30 Jan 2007

Tools to search the literature, and PubReMiner plugin

Recently I came across PubMed PubReMiner, created by Jan Koster. I've been very struck by this tool, which I think is pretty much the best way to search PubMed.

I have previously tried a number of different tools (see my list of Tools to search the literature in the sidebar), and Google Scholar by far outstrips a standard PubMed search due to the use of the PageRank algorithm to pull the most prestigious work to the top of the results. The PageRank algorithm doesn't just look at citations, rather it weights them by how often that referring articles has itself been cited. A citation from a source that is itself heavily cited counts more than one from a source that nobody has ever cited.
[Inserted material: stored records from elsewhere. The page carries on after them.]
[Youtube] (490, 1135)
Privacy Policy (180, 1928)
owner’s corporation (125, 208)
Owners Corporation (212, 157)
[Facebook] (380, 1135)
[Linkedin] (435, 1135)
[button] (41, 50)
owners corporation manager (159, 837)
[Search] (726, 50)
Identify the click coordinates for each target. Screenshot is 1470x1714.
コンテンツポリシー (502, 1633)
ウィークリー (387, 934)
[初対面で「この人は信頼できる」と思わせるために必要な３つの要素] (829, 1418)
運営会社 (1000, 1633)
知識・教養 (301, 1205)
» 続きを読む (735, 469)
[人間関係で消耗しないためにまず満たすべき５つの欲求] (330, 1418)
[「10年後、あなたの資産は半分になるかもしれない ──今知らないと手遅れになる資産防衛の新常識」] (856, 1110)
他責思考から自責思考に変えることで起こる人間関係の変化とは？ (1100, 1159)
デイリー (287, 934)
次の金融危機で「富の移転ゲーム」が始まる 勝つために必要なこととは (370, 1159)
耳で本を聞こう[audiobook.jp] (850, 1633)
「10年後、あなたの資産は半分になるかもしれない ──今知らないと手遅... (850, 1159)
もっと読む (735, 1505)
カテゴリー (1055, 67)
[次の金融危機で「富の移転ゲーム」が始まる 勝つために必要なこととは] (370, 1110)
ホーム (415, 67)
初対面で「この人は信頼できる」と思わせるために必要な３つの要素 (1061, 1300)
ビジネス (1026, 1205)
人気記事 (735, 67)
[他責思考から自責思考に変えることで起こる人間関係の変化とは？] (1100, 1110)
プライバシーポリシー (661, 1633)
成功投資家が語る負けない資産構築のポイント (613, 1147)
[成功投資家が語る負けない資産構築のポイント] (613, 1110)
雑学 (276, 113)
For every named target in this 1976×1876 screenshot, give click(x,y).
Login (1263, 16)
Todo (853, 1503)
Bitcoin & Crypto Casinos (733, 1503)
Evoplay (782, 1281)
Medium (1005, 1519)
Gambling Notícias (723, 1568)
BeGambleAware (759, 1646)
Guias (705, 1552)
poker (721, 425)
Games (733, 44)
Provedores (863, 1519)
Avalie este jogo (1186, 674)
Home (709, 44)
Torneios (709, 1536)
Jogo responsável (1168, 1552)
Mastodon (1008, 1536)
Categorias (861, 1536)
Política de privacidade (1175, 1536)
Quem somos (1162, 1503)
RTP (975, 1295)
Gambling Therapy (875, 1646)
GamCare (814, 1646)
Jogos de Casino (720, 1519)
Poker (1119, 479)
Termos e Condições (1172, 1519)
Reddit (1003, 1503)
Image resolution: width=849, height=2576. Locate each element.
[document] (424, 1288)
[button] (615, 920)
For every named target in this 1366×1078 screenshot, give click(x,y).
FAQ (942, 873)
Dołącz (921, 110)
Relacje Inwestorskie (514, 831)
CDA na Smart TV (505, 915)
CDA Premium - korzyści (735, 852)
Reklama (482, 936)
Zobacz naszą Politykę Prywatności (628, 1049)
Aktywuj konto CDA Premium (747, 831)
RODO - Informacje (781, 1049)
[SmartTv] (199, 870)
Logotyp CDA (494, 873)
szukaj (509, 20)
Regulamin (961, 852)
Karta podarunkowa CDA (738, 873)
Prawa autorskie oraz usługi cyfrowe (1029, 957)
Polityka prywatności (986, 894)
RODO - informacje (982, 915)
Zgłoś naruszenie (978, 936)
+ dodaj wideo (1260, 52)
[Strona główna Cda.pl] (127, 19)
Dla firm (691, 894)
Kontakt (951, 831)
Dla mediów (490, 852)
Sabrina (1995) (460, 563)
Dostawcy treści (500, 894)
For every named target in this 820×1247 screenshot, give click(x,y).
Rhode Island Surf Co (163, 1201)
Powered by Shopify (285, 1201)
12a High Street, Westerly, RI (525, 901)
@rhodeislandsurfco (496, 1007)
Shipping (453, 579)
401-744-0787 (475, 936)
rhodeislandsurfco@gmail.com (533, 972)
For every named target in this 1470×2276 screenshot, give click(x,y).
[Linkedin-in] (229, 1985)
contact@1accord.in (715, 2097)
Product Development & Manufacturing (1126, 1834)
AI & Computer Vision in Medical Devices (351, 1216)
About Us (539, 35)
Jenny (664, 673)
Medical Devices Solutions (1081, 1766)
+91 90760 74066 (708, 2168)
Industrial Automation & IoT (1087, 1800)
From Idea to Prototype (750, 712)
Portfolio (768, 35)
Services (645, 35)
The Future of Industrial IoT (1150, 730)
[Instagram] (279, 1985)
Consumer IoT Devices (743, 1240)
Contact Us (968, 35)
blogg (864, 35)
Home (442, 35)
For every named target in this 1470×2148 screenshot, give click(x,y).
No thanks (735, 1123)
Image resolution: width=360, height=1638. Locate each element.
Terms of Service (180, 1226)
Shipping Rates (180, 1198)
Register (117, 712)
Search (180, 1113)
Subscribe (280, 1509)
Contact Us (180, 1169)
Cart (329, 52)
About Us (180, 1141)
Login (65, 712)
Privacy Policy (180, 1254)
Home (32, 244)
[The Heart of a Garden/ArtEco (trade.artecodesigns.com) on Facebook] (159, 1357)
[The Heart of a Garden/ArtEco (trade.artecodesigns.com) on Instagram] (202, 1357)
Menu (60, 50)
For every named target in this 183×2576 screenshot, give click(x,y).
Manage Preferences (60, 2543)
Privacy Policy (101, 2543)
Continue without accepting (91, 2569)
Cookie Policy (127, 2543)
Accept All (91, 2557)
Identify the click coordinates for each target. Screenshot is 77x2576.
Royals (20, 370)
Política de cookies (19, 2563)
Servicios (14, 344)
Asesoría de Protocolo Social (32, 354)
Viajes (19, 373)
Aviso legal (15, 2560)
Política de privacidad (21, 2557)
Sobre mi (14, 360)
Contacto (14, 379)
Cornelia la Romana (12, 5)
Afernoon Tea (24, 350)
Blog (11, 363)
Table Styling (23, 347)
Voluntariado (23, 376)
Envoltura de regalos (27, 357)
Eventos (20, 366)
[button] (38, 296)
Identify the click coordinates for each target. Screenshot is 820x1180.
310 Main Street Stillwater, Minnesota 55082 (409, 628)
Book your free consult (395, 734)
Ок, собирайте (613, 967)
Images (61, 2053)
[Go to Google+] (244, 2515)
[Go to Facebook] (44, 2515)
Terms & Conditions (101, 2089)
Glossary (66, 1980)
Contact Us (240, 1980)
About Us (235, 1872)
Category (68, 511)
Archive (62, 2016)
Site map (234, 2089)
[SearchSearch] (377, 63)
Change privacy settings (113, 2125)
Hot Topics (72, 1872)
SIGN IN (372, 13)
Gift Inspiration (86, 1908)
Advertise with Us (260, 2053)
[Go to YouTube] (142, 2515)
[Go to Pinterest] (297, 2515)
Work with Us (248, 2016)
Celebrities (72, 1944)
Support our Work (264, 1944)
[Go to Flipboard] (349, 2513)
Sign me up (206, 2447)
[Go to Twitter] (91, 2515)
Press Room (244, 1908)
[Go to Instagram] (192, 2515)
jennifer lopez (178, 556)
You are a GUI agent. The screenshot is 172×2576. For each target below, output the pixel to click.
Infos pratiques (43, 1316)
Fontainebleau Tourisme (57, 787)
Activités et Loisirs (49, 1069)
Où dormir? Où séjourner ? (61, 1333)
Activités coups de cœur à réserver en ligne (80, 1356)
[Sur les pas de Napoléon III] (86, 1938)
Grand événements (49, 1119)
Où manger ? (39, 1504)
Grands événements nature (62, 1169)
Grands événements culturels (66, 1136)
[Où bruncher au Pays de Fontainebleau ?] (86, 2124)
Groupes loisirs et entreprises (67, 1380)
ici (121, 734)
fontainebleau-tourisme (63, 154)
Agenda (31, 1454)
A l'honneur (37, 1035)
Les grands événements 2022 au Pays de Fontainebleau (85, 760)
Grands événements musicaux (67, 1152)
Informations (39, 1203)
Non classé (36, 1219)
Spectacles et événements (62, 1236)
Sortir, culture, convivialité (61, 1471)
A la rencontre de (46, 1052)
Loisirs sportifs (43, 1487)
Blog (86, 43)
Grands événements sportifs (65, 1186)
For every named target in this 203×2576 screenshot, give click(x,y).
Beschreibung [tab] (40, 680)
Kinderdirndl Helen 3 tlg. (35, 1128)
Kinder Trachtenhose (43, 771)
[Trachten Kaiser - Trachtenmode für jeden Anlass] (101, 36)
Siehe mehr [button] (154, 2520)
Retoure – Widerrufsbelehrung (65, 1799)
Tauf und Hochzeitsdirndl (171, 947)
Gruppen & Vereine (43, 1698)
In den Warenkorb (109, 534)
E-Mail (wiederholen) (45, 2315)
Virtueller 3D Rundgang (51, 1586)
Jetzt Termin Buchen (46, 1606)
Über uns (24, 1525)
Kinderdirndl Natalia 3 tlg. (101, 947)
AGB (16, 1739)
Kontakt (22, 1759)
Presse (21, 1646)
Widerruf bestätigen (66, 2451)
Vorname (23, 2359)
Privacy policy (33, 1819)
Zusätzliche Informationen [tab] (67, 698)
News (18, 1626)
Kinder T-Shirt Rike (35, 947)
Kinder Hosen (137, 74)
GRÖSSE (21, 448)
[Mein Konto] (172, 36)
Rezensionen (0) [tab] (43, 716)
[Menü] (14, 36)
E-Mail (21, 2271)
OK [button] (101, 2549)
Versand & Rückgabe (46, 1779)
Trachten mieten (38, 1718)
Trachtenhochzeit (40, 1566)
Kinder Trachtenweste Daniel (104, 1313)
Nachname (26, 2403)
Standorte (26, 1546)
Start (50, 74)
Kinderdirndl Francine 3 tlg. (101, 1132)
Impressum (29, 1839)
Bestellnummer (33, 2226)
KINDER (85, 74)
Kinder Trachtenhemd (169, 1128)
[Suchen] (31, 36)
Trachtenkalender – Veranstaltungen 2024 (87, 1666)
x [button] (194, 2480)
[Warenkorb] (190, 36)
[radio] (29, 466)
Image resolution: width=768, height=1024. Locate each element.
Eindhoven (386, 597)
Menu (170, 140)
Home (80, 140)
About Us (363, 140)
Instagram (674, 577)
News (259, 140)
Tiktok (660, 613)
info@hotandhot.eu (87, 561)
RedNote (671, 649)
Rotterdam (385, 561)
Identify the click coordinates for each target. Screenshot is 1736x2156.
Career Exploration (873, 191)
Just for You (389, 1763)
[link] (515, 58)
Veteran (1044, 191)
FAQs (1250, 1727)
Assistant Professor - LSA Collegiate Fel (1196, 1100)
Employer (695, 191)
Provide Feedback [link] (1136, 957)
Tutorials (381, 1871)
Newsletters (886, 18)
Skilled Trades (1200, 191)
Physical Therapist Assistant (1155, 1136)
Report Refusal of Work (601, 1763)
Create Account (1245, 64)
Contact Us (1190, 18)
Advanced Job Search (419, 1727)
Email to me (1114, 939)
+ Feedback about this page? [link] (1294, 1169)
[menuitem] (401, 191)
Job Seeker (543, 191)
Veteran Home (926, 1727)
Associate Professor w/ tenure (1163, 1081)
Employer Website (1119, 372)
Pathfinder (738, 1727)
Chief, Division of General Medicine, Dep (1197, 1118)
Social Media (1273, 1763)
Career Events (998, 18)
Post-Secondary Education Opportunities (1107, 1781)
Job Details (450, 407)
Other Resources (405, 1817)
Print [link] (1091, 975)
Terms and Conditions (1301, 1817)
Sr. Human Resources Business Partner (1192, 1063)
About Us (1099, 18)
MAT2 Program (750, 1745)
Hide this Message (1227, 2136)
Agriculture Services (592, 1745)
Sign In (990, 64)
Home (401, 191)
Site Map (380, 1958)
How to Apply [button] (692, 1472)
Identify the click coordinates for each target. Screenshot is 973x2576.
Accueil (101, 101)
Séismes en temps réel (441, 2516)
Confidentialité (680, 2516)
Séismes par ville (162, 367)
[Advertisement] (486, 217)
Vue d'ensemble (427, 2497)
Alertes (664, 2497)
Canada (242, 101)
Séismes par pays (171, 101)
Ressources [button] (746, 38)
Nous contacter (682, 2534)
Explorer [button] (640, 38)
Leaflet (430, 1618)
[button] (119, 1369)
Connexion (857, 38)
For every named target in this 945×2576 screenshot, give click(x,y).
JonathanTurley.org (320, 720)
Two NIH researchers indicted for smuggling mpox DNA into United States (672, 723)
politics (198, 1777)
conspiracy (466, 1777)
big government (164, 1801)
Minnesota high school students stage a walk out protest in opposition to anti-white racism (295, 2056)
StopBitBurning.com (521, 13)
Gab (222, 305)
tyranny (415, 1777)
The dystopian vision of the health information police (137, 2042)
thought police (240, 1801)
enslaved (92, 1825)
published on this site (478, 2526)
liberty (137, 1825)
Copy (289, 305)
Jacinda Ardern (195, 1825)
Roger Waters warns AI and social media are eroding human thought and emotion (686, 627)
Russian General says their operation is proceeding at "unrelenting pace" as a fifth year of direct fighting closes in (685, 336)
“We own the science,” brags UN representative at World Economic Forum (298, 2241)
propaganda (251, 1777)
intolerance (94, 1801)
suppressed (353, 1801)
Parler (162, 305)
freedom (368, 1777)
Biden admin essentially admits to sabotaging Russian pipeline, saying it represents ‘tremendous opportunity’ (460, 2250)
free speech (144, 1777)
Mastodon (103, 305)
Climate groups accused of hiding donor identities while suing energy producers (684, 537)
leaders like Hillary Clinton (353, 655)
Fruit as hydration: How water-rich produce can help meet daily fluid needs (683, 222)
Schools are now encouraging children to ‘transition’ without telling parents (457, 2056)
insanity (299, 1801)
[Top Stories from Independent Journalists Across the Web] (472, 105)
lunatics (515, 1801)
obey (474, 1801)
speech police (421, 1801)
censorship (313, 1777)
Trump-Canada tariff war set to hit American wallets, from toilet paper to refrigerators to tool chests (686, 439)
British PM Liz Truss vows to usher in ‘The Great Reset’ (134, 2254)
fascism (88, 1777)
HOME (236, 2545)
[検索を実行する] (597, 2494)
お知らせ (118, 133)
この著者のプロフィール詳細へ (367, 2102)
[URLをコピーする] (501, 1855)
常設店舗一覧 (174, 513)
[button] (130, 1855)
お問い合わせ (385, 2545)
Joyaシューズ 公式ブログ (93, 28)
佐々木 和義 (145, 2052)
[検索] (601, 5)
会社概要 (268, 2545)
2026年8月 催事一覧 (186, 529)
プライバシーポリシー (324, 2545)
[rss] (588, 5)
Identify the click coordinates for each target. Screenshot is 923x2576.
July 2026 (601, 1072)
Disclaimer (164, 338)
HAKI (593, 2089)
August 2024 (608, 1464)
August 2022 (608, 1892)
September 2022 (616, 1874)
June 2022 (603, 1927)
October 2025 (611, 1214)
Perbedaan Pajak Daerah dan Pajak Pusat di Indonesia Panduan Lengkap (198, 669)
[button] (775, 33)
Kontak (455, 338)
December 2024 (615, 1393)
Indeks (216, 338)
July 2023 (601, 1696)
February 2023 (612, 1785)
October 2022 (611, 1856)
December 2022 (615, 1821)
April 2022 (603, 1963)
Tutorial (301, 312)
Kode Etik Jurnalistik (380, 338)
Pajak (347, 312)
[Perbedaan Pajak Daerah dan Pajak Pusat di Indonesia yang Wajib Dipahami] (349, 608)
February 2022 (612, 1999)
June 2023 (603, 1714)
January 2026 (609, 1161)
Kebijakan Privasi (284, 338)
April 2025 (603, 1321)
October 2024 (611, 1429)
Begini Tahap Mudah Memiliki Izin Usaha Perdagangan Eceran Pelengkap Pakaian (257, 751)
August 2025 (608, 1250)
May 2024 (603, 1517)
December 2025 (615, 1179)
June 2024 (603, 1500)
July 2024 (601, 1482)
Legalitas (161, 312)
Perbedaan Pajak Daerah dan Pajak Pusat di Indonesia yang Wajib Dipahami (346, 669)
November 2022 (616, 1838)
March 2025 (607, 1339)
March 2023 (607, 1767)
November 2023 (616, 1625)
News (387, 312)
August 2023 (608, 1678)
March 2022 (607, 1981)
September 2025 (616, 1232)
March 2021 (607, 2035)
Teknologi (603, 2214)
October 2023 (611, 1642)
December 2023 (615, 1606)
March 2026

I've tried out Kfinder, which takes an abstract or other text as the input, and suggests keywords based on the frequency of occurrence of improbable words. You select keywords, and it returns researchers who match that search in Medline at least twice. Kfinder is quite slow and limited to Medline, but it is intuitive, and a good start to selecting keywords if you haven't had much practice.

PubNet from the Gerstein lab looks really promising. It visualizes the network resulting from a query to Medline. The network to the left, focussed around Howard Ochman and Emmanuel Lerat, clearly shows a network of collaborating colleagues, but I only ran that search because I knew of the network already. It could be useful, but I've not found the time to devote to exploring its possibilities, and it takes a while to generate the visualization at times. If it were quicker and easier to navigate the results, I might use it.

I've only had a quick play with Authoratory, and while the concept is excellent (automatically mining information from the results of PubMed searches), the delivery is lacking. When Deborah Saltman, our Editorial Director for Medicine, tried it she found that she was missing, and the keyword search doesn't take Boolean searches yet. A definite work-in-progress.

e-Biosci is clever in that it accepts any text as input (an abstract, or even a whole manuscript, although it was quite sluggish!) and calculates the concepts contained within. You can add and remove concepts to refine your search, and weight how important they are, and then search using these concepts in Medline abstracts and some full text, including BioMed Central's. The advantage of this approach is that you never need to think about appropriate keywords or search terms; the disadvantage is that some concepts are quite diverse. A good example is that an abstract about physician uncertainty in medical decision-making returned some physics articles near the top! I find that it can return items that you probably wouldn't have found otherwise, and can be very accurate at times.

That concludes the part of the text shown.